Last Saturday's match against Bolton Wanderers may have been a goalless draw, but for some of the staff at Selhurst Park prior to the match, they certainly would have had a winning feeling inside them.
A number of games were postponed because of heavy snowfall around the country, and with the cold weather refusing to go away, Palace fans may have feared the worst ahead of the game.
But a strong team assembled by the club's head groundsman Mark Perrin made sure that was not the case, as up to 20 people got stuck in to make sure Selhurst Park was in the right shape.
"There are five groundsmen, including myself, and the maintenance team and general ground staff also helped out, so there was probably at least dozen of us on the Friday," Perrin told Advertiser Sport.
"We worked until 7pm, and on the Saturday we managed to utilise some of the matchday staff from 8am.
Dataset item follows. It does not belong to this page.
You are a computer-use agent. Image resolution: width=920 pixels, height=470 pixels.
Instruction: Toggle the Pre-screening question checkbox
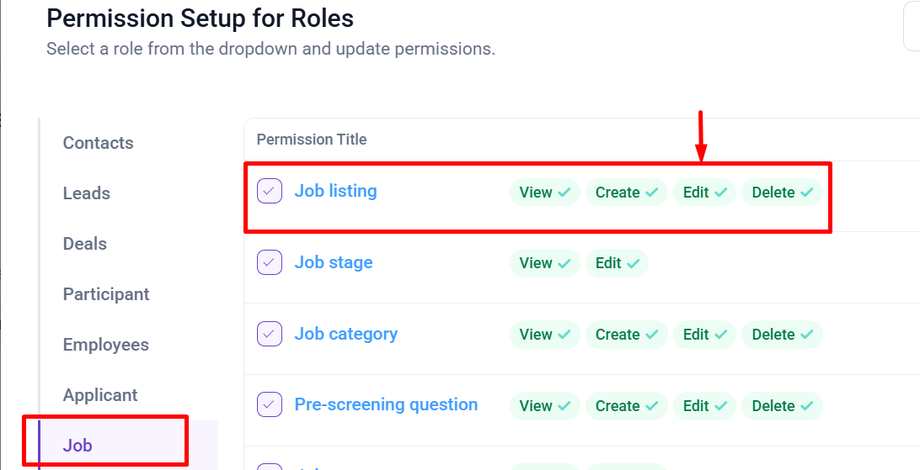point(269,405)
"We had already started an hour before, so we had an extra 20 bodies helping on the ground, which was pretty good.
"The snow arrived right on cue last Friday, but we knew there was a certain amount we could clear fairly quickly.
"It was bit soul-destroying as the snow kept falling pretty heavily, but our thinking was to just clear the original snow at least so we didn't have so much to do on the Saturday morning."
Perrin admitted he wasn't worried too much about the game being called off and revealed it was vital they made a start the day before.
"I was reasonably confident the game against Bolton would have gone ahead," he said.
"We've dealt with similar situations before and it was all down to the amount of snow we got.
"If we got six inches of snow on the Friday, we would not have been able to clear it in that amount of time before the game.
"Another inch had fallen overnight, but we were able to clear it by 11am. Even though it's worrying when snow falls, we've definitely had worse at Selhurst."
Meanwhile, the first team management were aware of events in SE25 constantly, while Perrin says all efforts were, and always are, made around the stadium for supporters to get to their seats.
"Ian Holloway and Keith Millen were kept informed of the situation and it's important you keep that line of communication going," he said.
"If they think the game might be off, their heads might not be in the right place or something. And then suddenly if it's on, it could be a shock.
"The referee did arrive early and had a look at 9am, but he was happy with what we'd done and we were always in control.